§ RAW DATA
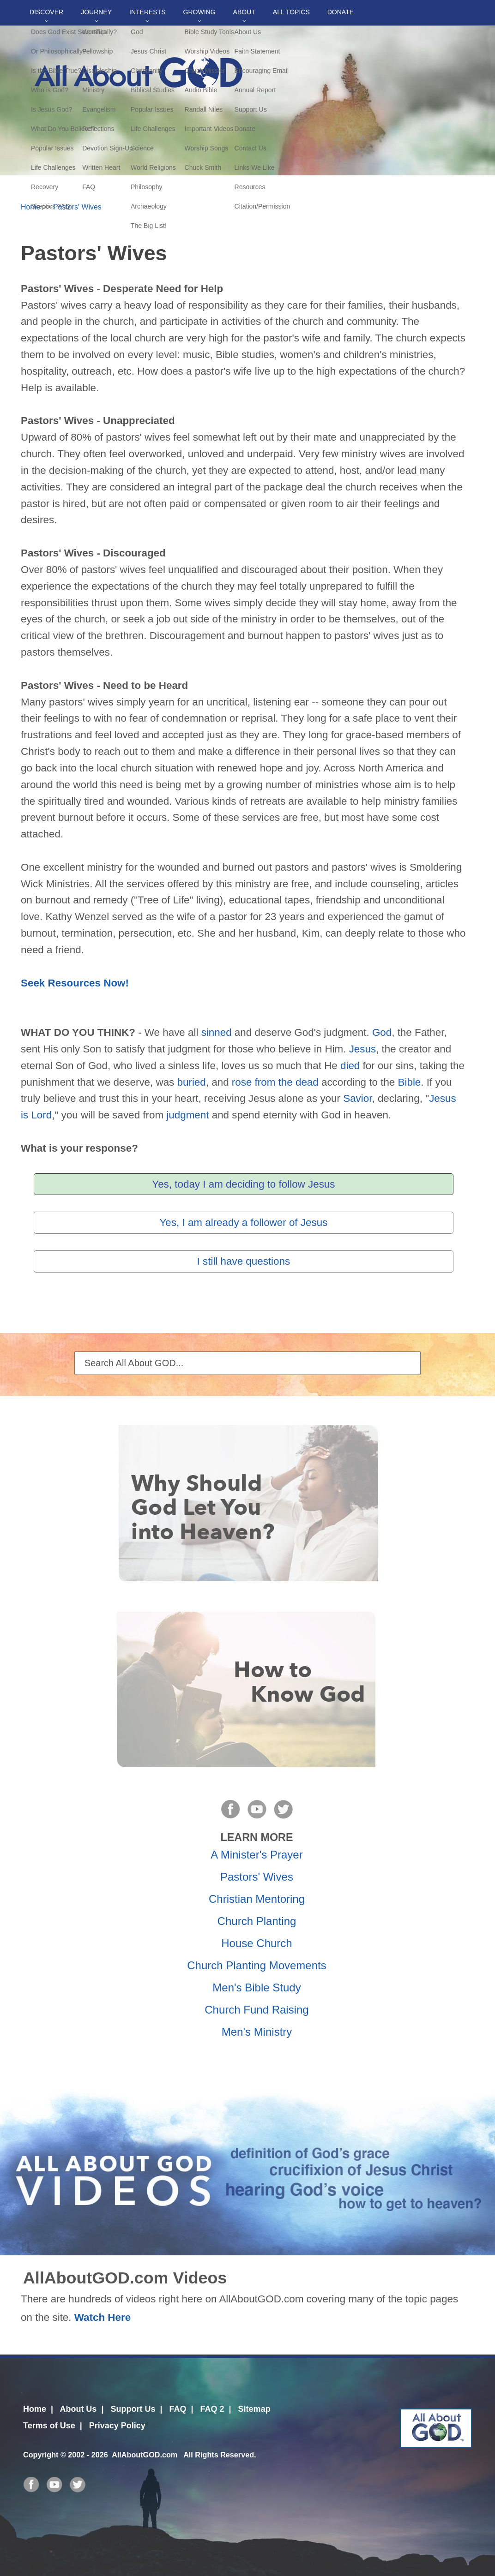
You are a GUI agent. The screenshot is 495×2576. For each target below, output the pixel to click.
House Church (256, 1943)
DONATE (340, 12)
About (244, 12)
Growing (199, 12)
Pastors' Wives (77, 207)
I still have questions (243, 1261)
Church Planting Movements (256, 1965)
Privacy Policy (117, 2425)
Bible (409, 1082)
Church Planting (256, 1921)
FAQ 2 (212, 2409)
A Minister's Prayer (256, 1854)
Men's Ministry (257, 2032)
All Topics (291, 12)
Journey (96, 12)
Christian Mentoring (257, 1899)
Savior (357, 1098)
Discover (46, 12)
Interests (147, 12)
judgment (187, 1115)
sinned (216, 1032)
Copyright (40, 2454)
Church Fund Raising (256, 2009)
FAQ (177, 2409)
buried (191, 1082)
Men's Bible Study (256, 1987)
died (350, 1065)
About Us (78, 2409)
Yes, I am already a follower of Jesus (243, 1222)
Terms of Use (49, 2425)
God (382, 1032)
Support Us (132, 2409)
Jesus (362, 1049)
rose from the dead (275, 1082)
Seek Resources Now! (75, 983)
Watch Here (102, 2317)
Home (30, 207)
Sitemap (254, 2409)
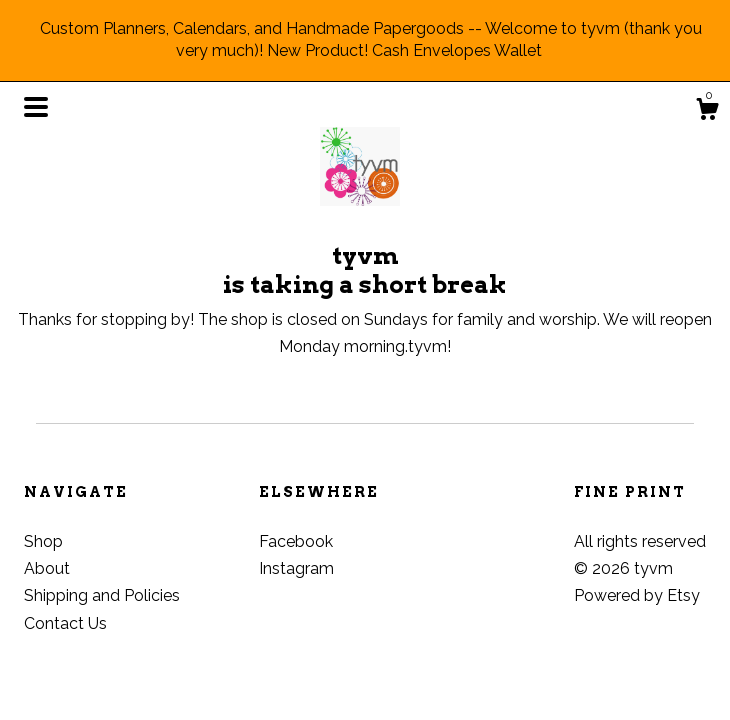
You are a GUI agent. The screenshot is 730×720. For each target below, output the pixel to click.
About (47, 568)
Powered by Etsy (637, 595)
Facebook (296, 541)
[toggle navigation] (36, 107)
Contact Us (65, 623)
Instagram (296, 568)
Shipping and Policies (102, 595)
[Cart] (707, 112)
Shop (43, 541)
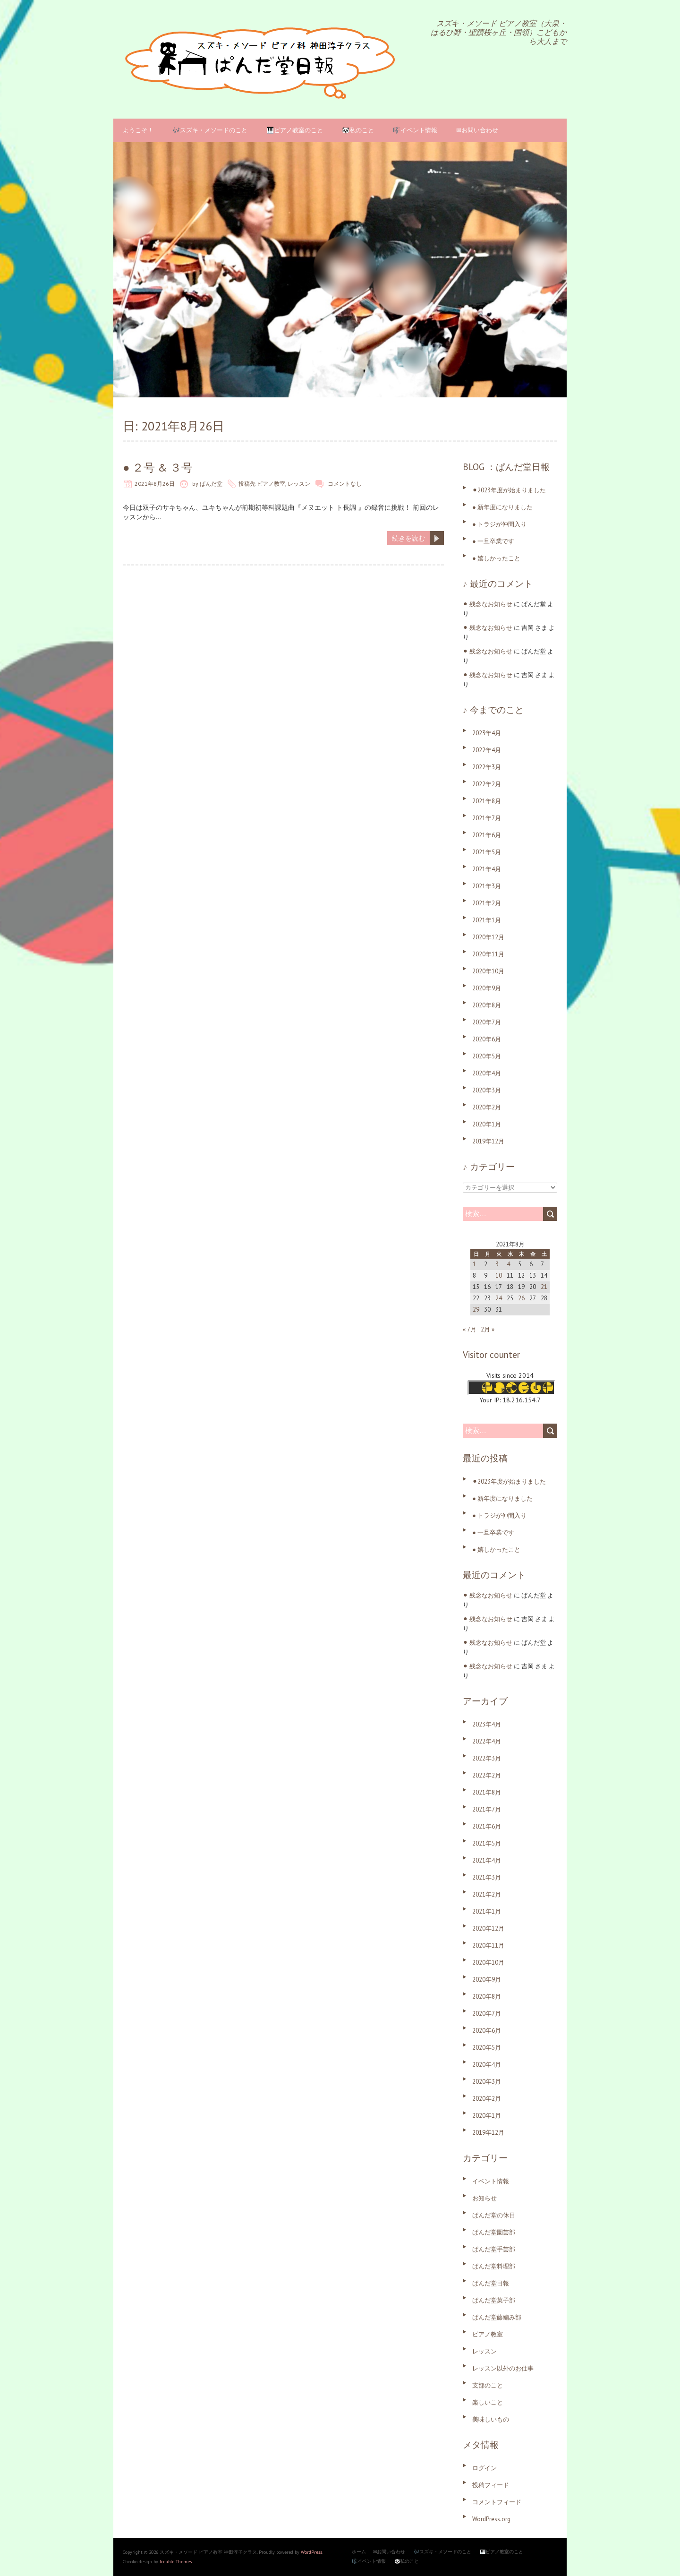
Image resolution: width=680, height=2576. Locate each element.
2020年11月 (488, 954)
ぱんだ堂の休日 (493, 2215)
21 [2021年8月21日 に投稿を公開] (544, 1287)
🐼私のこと (358, 130)
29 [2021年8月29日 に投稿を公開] (476, 1309)
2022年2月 (486, 784)
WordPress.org (491, 2519)
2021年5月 (486, 852)
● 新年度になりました (502, 507)
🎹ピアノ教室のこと (294, 130)
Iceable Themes (176, 2562)
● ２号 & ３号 (158, 467)
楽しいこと (487, 2402)
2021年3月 (486, 886)
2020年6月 (486, 1039)
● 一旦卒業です (493, 541)
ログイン (484, 2468)
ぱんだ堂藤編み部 (496, 2317)
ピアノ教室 (271, 483)
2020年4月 (486, 1073)
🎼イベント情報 (415, 130)
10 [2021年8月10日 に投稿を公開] (498, 1275)
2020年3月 (486, 1090)
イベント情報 (490, 2181)
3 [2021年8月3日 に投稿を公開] (497, 1264)
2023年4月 (486, 733)
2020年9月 (486, 988)
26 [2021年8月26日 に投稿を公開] (521, 1298)
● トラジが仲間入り (499, 524)
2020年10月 (488, 971)
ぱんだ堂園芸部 (493, 2232)
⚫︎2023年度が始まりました (509, 490)
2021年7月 (486, 818)
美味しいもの (490, 2419)
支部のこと (487, 2385)
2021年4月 (486, 869)
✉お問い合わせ (477, 130)
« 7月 (469, 1329)
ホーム (359, 2552)
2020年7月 (486, 1022)
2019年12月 (488, 1141)
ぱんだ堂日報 (490, 2283)
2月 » (487, 1329)
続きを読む (408, 538)
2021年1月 (486, 920)
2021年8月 (486, 801)
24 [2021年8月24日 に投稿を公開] (498, 1298)
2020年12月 (488, 937)
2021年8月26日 (155, 483)
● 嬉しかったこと (496, 558)
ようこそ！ (138, 130)
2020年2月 (486, 1107)
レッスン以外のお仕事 (503, 2368)
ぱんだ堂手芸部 (493, 2249)
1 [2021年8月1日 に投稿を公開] (474, 1264)
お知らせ (484, 2198)
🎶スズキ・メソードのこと (209, 130)
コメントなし (345, 483)
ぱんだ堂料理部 (493, 2266)
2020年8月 (486, 1005)
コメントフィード (496, 2502)
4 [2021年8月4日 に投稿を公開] (508, 1264)
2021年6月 (486, 835)
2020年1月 (486, 1124)
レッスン (299, 483)
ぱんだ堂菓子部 (493, 2300)
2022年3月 (486, 767)
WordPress (311, 2552)
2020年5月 (486, 1056)
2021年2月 (486, 903)
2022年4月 (486, 750)
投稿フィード (490, 2485)
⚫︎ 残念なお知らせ (487, 604)
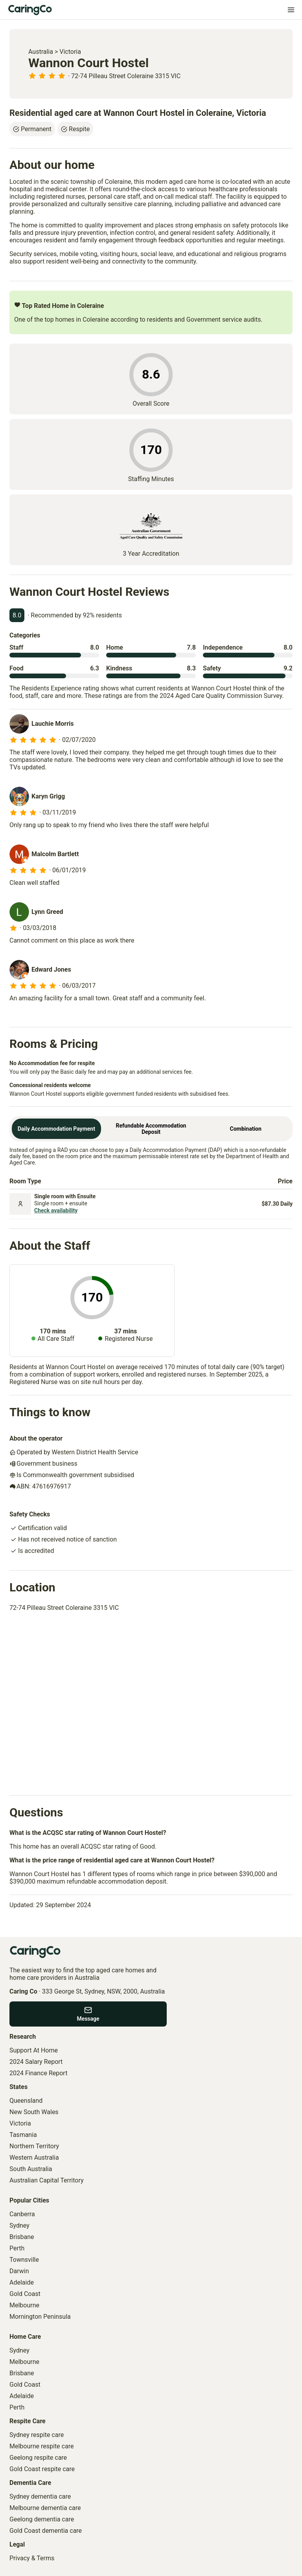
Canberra (22, 2214)
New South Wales (34, 2112)
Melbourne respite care (41, 2446)
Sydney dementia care (40, 2496)
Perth (16, 2248)
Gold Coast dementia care (45, 2530)
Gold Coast (25, 2294)
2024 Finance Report (38, 2073)
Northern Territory (34, 2146)
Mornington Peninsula (40, 2316)
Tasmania (23, 2134)
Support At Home (33, 2050)
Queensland (25, 2100)
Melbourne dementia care (45, 2508)
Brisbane (21, 2237)
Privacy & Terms (31, 2558)
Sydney (19, 2225)
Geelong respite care (38, 2457)
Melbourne (24, 2305)
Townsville (24, 2259)
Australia (40, 51)
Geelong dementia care (41, 2519)
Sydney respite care (36, 2435)
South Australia (30, 2169)
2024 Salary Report (36, 2061)
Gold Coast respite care (42, 2469)
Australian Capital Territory (46, 2180)
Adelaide (21, 2282)
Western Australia (34, 2157)
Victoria (70, 51)
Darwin (19, 2271)
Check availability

§ WHAT TO WORK ON
Convert every line of the records above into a Markdown table with the columns Row and Text, numbering the rows in order and leaving out blank lines. Leave the pictures out of the table.

§ COMPLETE ANSWER
| Row | Text |
|---|---|
| 1 | You are a GUI agent. The screenshot is 495×2576. For each target below, output the pixel to click. |
| 2 | House Church (256, 1943) |
| 3 | DONATE (340, 12) |
| 4 | About (244, 12) |
| 5 | Growing (199, 12) |
| 6 | Pastors' Wives (77, 207) |
| 7 | I still have questions (243, 1261) |
| 8 | Church Planting Movements (256, 1965) |
| 9 | Privacy Policy (117, 2425) |
| 10 | Bible (409, 1082) |
| 11 | Church Planting (256, 1921) |
| 12 | FAQ 2 (212, 2409) |
| 13 | A Minister's Prayer (256, 1854) |
| 14 | Men's Ministry (257, 2032) |
| 15 | All Topics (291, 12) |
| 16 | Journey (96, 12) |
| 17 | Christian Mentoring (257, 1899) |
| 18 | Savior (357, 1098) |
| 19 | Discover (46, 12) |
| 20 | Interests (147, 12) |
| 21 | judgment (187, 1115) |
| 22 | sinned (216, 1032) |
| 23 | Copyright (40, 2454) |
| 24 | Church Fund Raising (256, 2009) |
| 25 | FAQ (177, 2409) |
| 26 | buried (191, 1082) |
| 27 | Men's Bible Study (256, 1987) |
| 28 | died (350, 1065) |
| 29 | About Us (78, 2409) |
| 30 | Yes, I am already a follower of Jesus (243, 1222) |
| 31 | Terms of Use (49, 2425) |
| 32 | God (382, 1032) |
| 33 | Support Us (132, 2409) |
| 34 | Jesus (362, 1049) |
| 35 | rose from the dead (275, 1082) |
| 36 | Seek Resources Now! (75, 983) |
| 37 | Watch Here (102, 2317) |
| 38 | Home (30, 207) |
| 39 | Sitemap (254, 2409) |
| 40 | You are a GUI agent. The screenshot is 730×720. For each target below, output the pixel to click. |
| 41 | About (47, 568) |
| 42 | Powered by Etsy (637, 595) |
| 43 | Facebook (296, 541) |
| 44 | [toggle navigation] (36, 107) |
| 45 | Contact Us (65, 623) |
| 46 | Instagram (296, 568) |
| 47 | Shipping and Policies (102, 595) |
| 48 | [Cart] (707, 112) |
| 49 | Shop (43, 541) |
| 50 | Image resolution: width=680, height=2576. Locate each element. |
| 51 | 2020年11月 (488, 954) |
| 52 | ぱんだ堂の休日 (493, 2215) |
| 53 | 21 [2021年8月21日 に投稿を公開] (544, 1287) |
| 54 | 🐼私のこと (358, 130) |
| 55 | 29 [2021年8月29日 に投稿を公開] (476, 1309) |
| 56 | 2022年2月 (486, 784) |
| 57 | WordPress.org (491, 2519) |
| 58 | 2021年5月 (486, 852) |
| 59 | ● 新年度になりました (502, 507) |
| 60 | 🎹ピアノ教室のこと (294, 130) |
| 61 | Iceable Themes (176, 2562) |
| 62 | ● ２号 & ３号 (158, 467) |
| 63 | 楽しいこと (487, 2402) |
| 64 | 2021年3月 (486, 886) |
| 65 | 2020年6月 (486, 1039) |
| 66 | ● 一旦卒業です (493, 541) |
| 67 | ログイン (484, 2468) |
| 68 | ぱんだ堂藤編み部 (496, 2317) |
| 69 | ピアノ教室 (271, 483) |
| 70 | 2020年4月 (486, 1073) |
| 71 | 🎼イベント情報 (415, 130) |
| 72 | 10 [2021年8月10日 に投稿を公開] (498, 1275) |
| 73 | 2020年3月 (486, 1090) |
| 74 | イベント情報 (490, 2181) |
| 75 | 3 [2021年8月3日 に投稿を公開] (497, 1264) |
| 76 | 2023年4月 (486, 733) |
| 77 | 2020年9月 (486, 988) |
| 78 | 26 [2021年8月26日 に投稿を公開] (521, 1298) |
| 79 | ● トラジが仲間入り (499, 524) |
| 80 | 2020年10月 (488, 971) |
| 81 | ぱんだ堂園芸部 (493, 2232) |
| 82 | ⚫︎2023年度が始まりました (509, 490) |
| 83 | 2021年7月 (486, 818) |
| 84 | 美味しいもの (490, 2419) |
| 85 | 支部のこと (487, 2385) |
| 86 | 2021年4月 (486, 869) |
| 87 | ✉お問い合わせ (477, 130) |
| 88 | « 7月 (469, 1329) |
| 89 | ホーム (359, 2552) |
| 90 | 2020年7月 (486, 1022) |
| 91 | 2019年12月 (488, 1141) |
| 92 | ぱんだ堂日報 (490, 2283) |
| 93 | 2月 » (487, 1329) |
| 94 | 続きを読む (408, 538) |
| 95 | 2021年1月 (486, 920) |
| 96 | 2021年8月 (486, 801) |
| 97 | 24 [2021年8月24日 に投稿を公開] (498, 1298) |
| 98 | 2020年12月 (488, 937) |
| 99 | 2021年8月26日 (155, 483) |
| 100 | ● 嬉しかったこと (496, 558) |
| 101 | ようこそ！ (138, 130) |
| 102 | 2020年2月 (486, 1107) |
| 103 | レッスン以外のお仕事 (503, 2368) |
| 104 | ぱんだ堂手芸部 (493, 2249) |
| 105 | 1 [2021年8月1日 に投稿を公開] (474, 1264) |
| 106 | お知らせ (484, 2198) |
| 107 | 🎶スズキ・メソードのこと (209, 130) |
| 108 | コメントなし (345, 483) |
| 109 | ぱんだ堂料理部 (493, 2266) |
| 110 | 2020年8月 (486, 1005) |
| 111 | コメントフィード (496, 2502) |
| 112 | 4 [2021年8月4日 に投稿を公開] (508, 1264) |
| 113 | 2021年6月 (486, 835) |
| 114 | 2020年1月 (486, 1124) |
| 115 | レッスン (299, 483) |
| 116 | ぱんだ堂菓子部 (493, 2300) |
| 117 | 2022年3月 (486, 767) |
| 118 | WordPress (311, 2552) |
| 119 | 2020年5月 (486, 1056) |
| 120 | 2021年2月 (486, 903) |
| 121 | 2022年4月 (486, 750) |
| 122 | 投稿フィード (490, 2485) |
| 123 | ⚫︎ 残念なお知らせ (487, 604) |
| 124 | Canberra (22, 2214) |
| 125 | New South Wales (34, 2112) |
| 126 | Melbourne respite care (41, 2446) |
| 127 | Sydney dementia care (40, 2496) |
| 128 | Perth (16, 2248) |
| 129 | Gold Coast dementia care (45, 2530) |
| 130 | Gold Coast (25, 2294) |
| 131 | 2024 Finance Report (38, 2073) |
| 132 | Northern Territory (34, 2146) |
| 133 | Mornington Peninsula (40, 2316) |
| 134 | Tasmania (23, 2134) |
| 135 | Support At Home (33, 2050) |
| 136 | Queensland (25, 2100) |
| 137 | Melbourne dementia care (45, 2508) |
| 138 | Brisbane (21, 2237) |
| 139 | Privacy & Terms (31, 2558) |
| 140 | Sydney (19, 2225) |
| 141 | Geelong respite care (38, 2457) |
| 142 | Melbourne (24, 2305) |
| 143 | Townsville (24, 2259) |
| 144 | Australia (40, 51) |
| 145 | Geelong dementia care (41, 2519) |
| 146 | Sydney respite care (36, 2435) |
| 147 | South Australia (30, 2169) |
| 148 | 2024 Salary Report (36, 2061) |
| 149 | Gold Coast respite care (42, 2469) |
| 150 | Australian Capital Territory (46, 2180) |
| 151 | Adelaide (21, 2282) |
| 152 | Western Australia (34, 2157) |
| 153 | Victoria (70, 51) |
| 154 | Darwin (19, 2271) |
| 155 | Check availability |